W.F. Kirk: A Great Canadian and Friend of Poland

On the grounds of the University of Toronto’s St. George campus, near Hart House, a visitor might come upon a memorial plaque that is both surprising and emotionally stirring. It relates how, in the early months of 1917, officers of the Canadian School of Infantry began training twenty-three Polish probationary officers on that very site. These Polish officers were among the first of the tens of thousands of North American volunteers of Polish descent who would be trained in Canada to fight for Poland’s independence in World War I and in the 1920 Polish-Bolshevik War. The Canadians named on that plaque were unlikely allies in the cause of Polish independence, with many of them remaining devoted friends of Poland for decades afterwards. Among these esteemed Canadians was an unassuming Toronto elementary school principal, Major William Frederick (W.F.) Kirk.
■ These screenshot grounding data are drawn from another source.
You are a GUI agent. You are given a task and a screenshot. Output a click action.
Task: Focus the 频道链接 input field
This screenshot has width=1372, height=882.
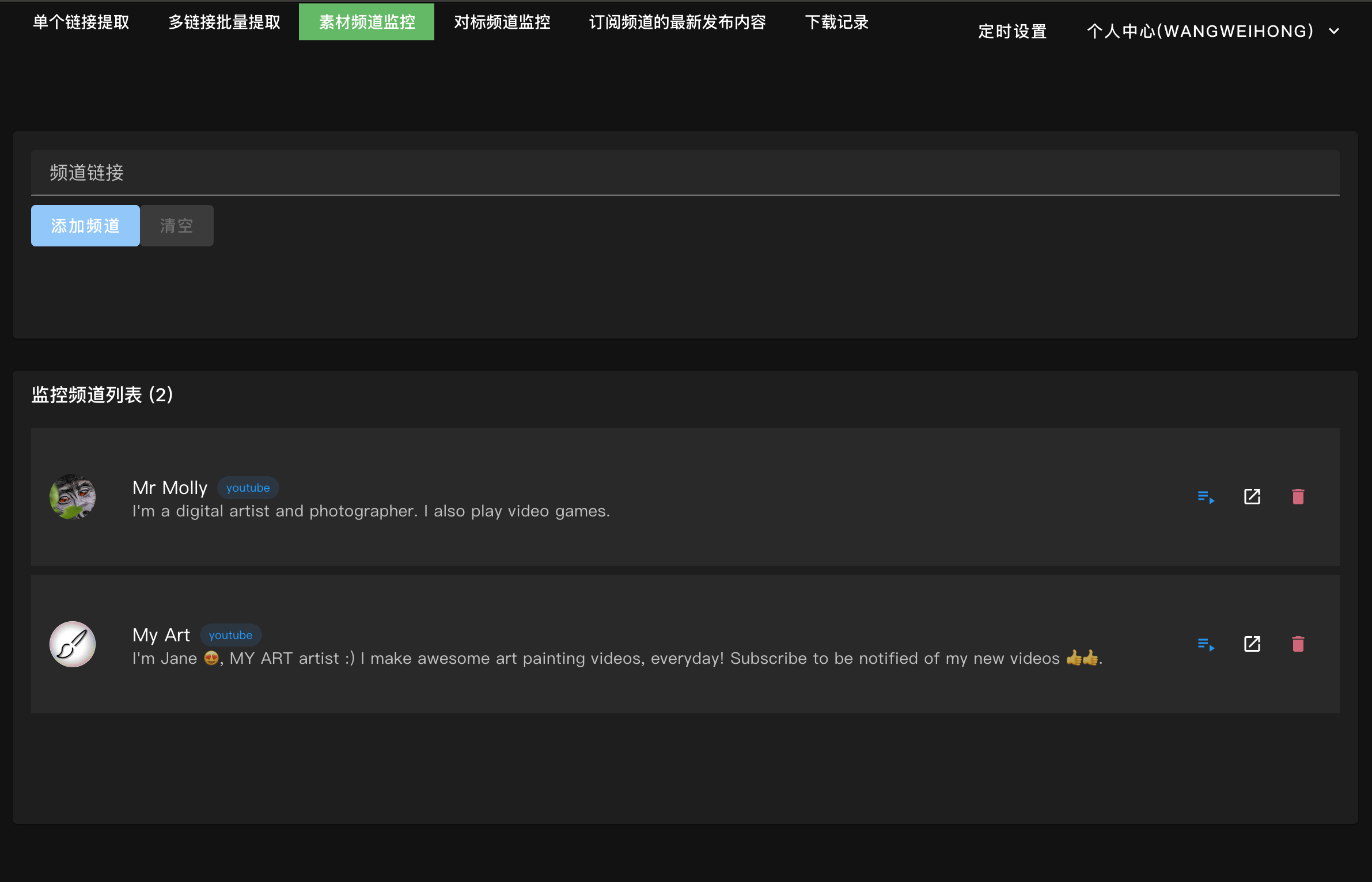click(685, 173)
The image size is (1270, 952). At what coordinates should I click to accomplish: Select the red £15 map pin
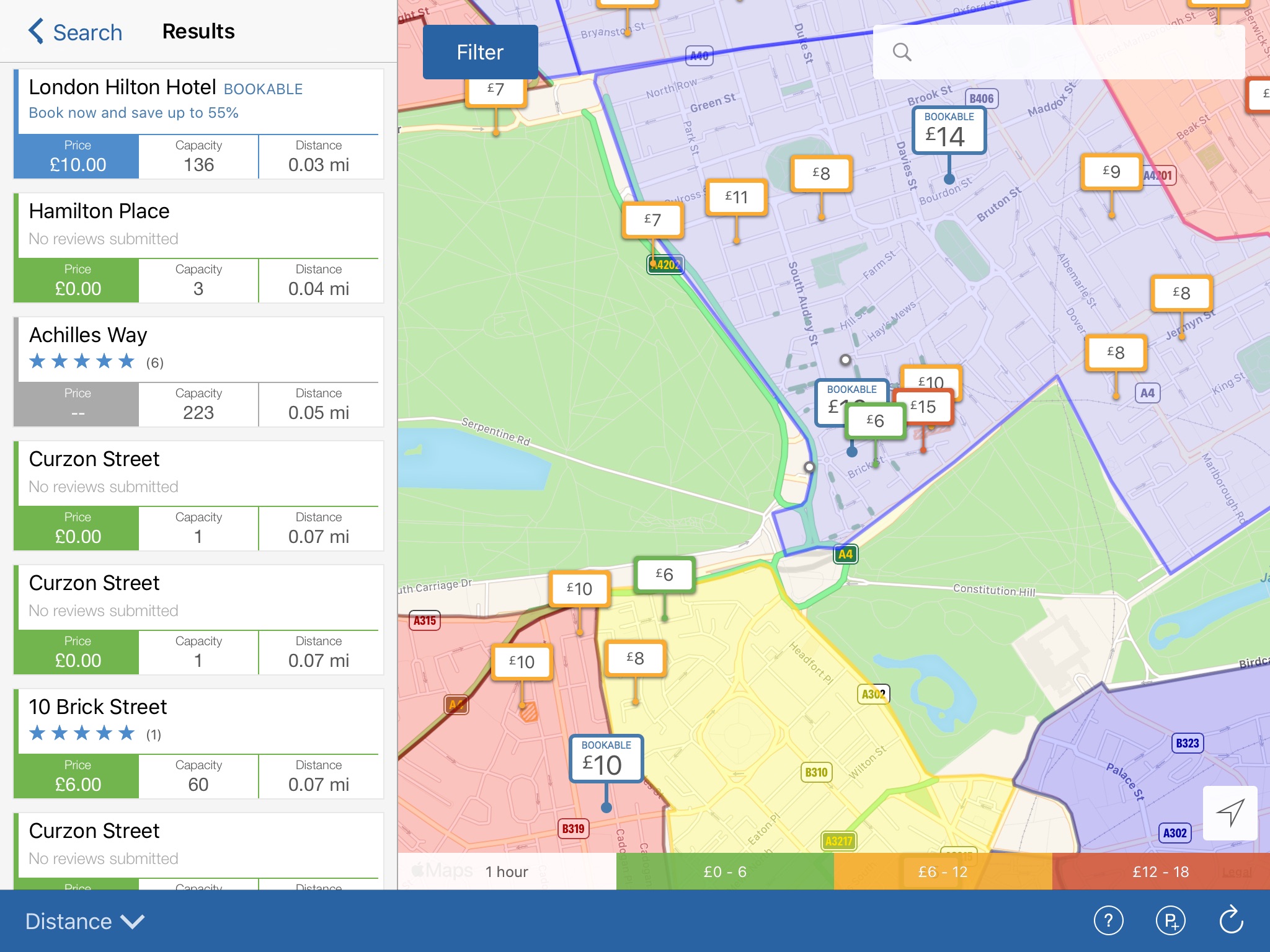point(928,407)
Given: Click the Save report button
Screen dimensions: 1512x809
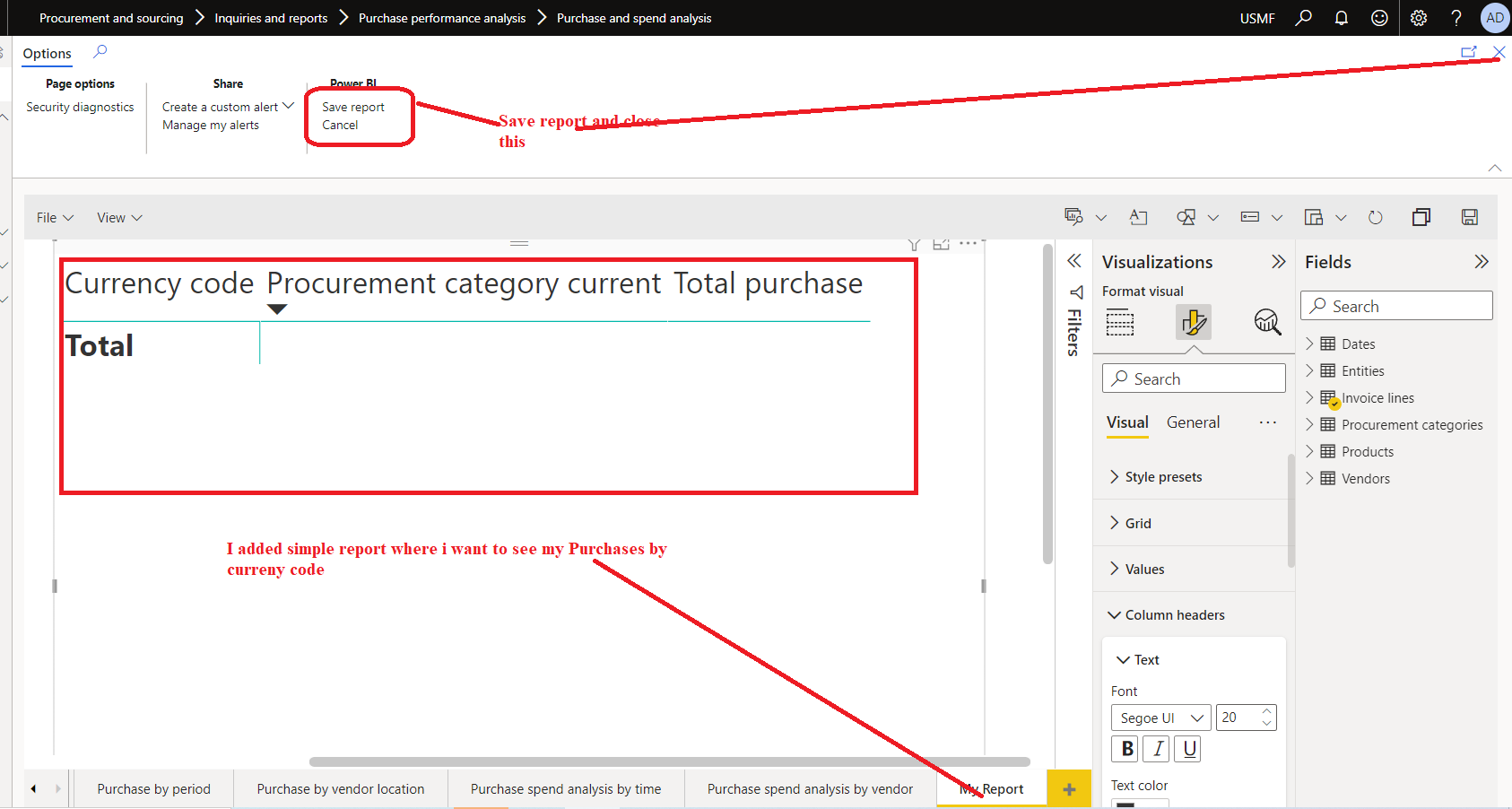Looking at the screenshot, I should (x=353, y=106).
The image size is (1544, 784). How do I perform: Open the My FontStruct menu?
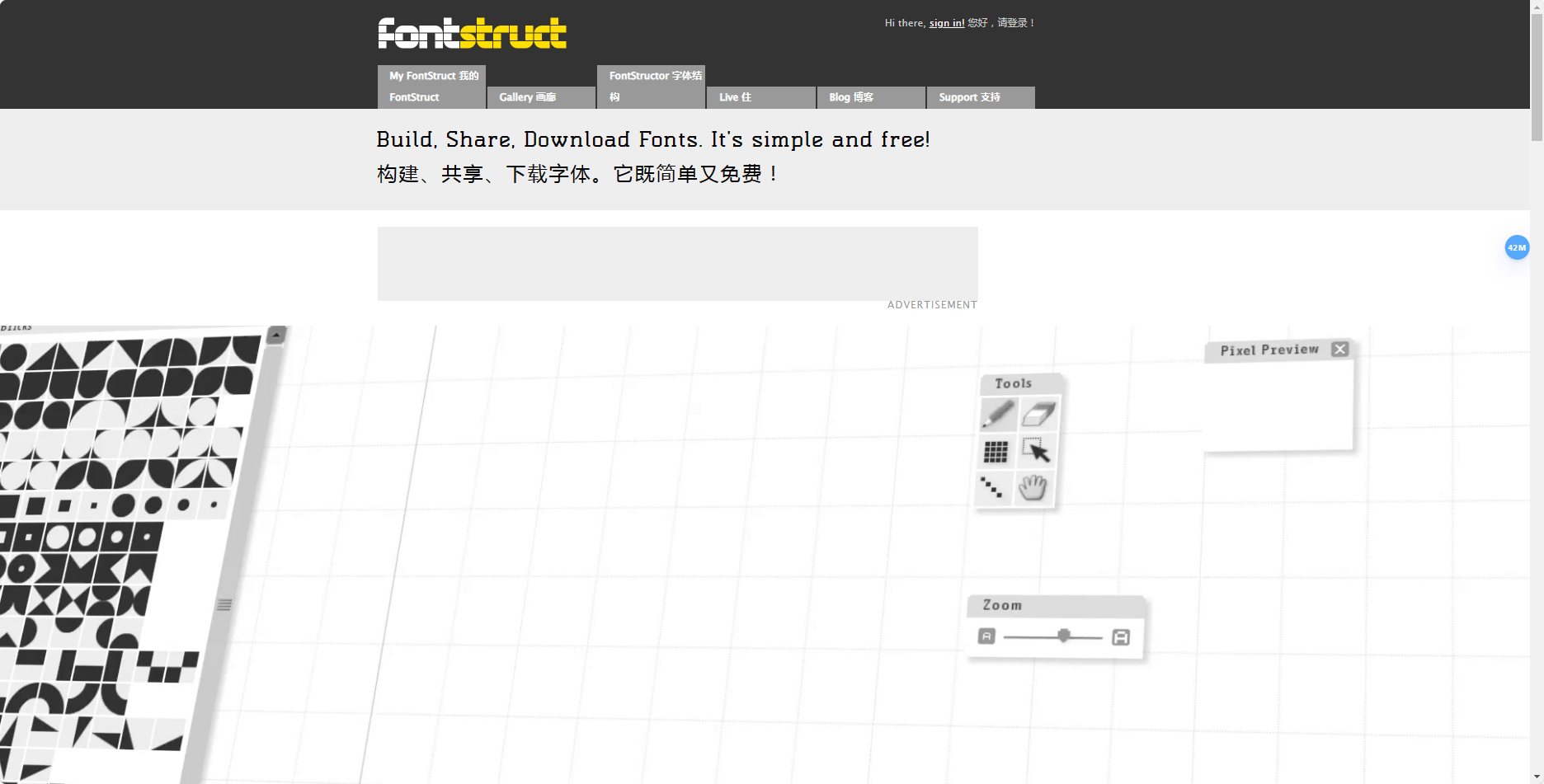coord(431,87)
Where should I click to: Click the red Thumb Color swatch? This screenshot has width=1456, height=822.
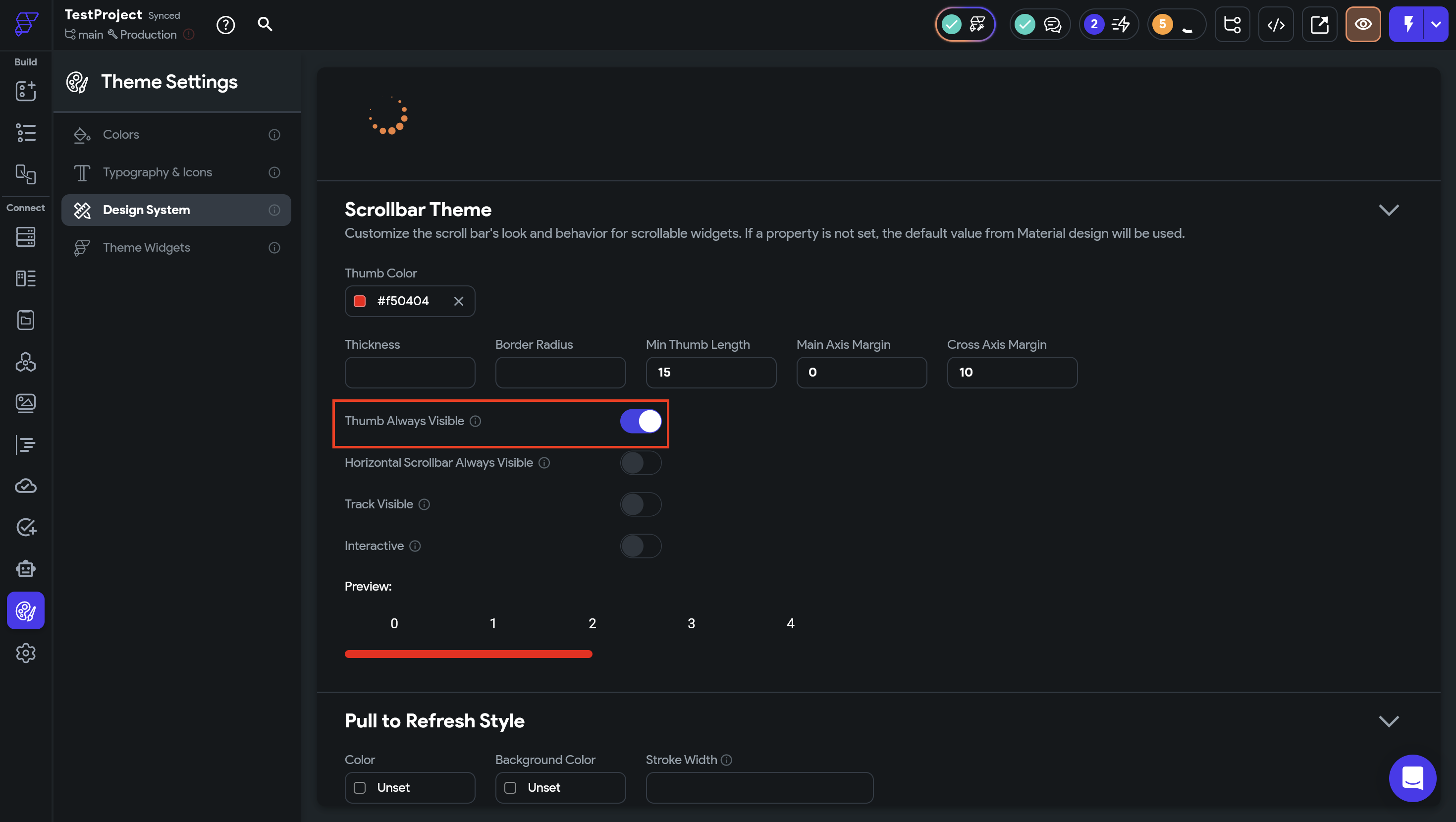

A Schoolmaster and a Soldier

Born in Toronto in 1882 and a graduate of the University of Toronto’s Faculty of Education, W.F. Kirk belonged to a generation for whom civic service and military duty were natural companions. He worked for thirty four years as principal of Jesse Ketchum School, and was also a Grade A musketry instructor with the Canadian School Corps Infantry. He led training for those first Polish probationers alongside Lieutenant-Colonel A.D. LePan, Major C.R. Young, Major H.H. Madill, and Captain F.B. Kenrick — men who, as their chaplain Father Rydlewski would later recall, “devoted themselves with zeal and love.”

Camp Kościuszko

In September 1917 the training operation moved to ‘Camp Kościuszko’ at Niagara-on-the-Lake, a former Canadian Army camp that had been used to train soldiers for World War I from 1915-16. There, Kirk commanded the 2nd Depot Battalion of the Błękitna Armia, Haller’s Blue Army, which fought for Poland’s independence on the Western Front and in the Polish-Bolshevik War. Over less than two years, Camp Kościuszko prepared 22,395 Polish American and Canadian recruits to liberate Poland, which had been under partition by Russia, Prussia and Austria-Hungary since 1795. Kirk was every day in the field with his men: in June 1918 he personally led a draft of 505 troops to embarkation, and in March 1919 he was among the last of the permanent staff to depart.

A Friend of Poland

While Camp Kościuszko may have been disbanded, Kirk remained a devoted friend to Poles and the cause of Polish independence. He brought Poland into the elementary school classroom, teaching Polish history to eight hundred of his own pupils through the Second World War, and later served as Interim President of the United Polish Relief Fund in Canada.

On 28 October 1943, Polish Envoy Wiktor Podoski nominated Kirk for the Złoty Krzyż Zasługi — the Gold Cross of Merit — writing that ‘to overlook him again would be an injustice to this friend of Poland’. Major Kirk died in 1958 and was interred at Mount Pleasant Cemetery, his service complete and his kinship with Poles enduring. We salute the memory of W.F. Kirk and his Canadian comrades… Cześć Ich Pamięci!


Sources:

Carnochan, Janet, and A.D. LePan. “The Polish Army in Niagara.” Niagara Historical Society, No. 35. Niagara: Printed at the Advance Office, 1923.
Correspondence with Kirk family, June 2026.
“Druga Klasa w Kanadzie” [photograph caption]. Weteran, No. 85, Vol. VIII. Chicago, April 1928.
“Jesse Ketchum’s Park.” The Globe and Mail, 15 February 1956.
Kirk, William Frederick. Canadian Expeditionary Force Service Record. Library and Archives Canada.
Le Droit (Ottawa), 5 May 1947.
LePan, Arthur D’Orr. Diary, 2 vols., 1917–1919. Library and Archives Canada, R2638-0-8-E.
Pastusiak, Longin. Polska–Kanada 1945–1961. Toruń: Wydawnictwo Adam Marszałek, 2002.
Polish Institute and Sikorski Museum, London. Recommendation for the Złoty Krzyż Zasługi for Major W.F. Kirk, signed by Victor Podoski, Ottawa, 28 October 1943. Archives ref. PRM.K.101/I.
“Principal 34 Years Honored.” Toronto Daily Star, 29 June 1948.
“Teachers’ Military Camp: School Principal Advocates More Instructors for Cadets.” The Globe (Toronto), 29 January 1909.
University of Toronto. 1914–1918 Honour Roll.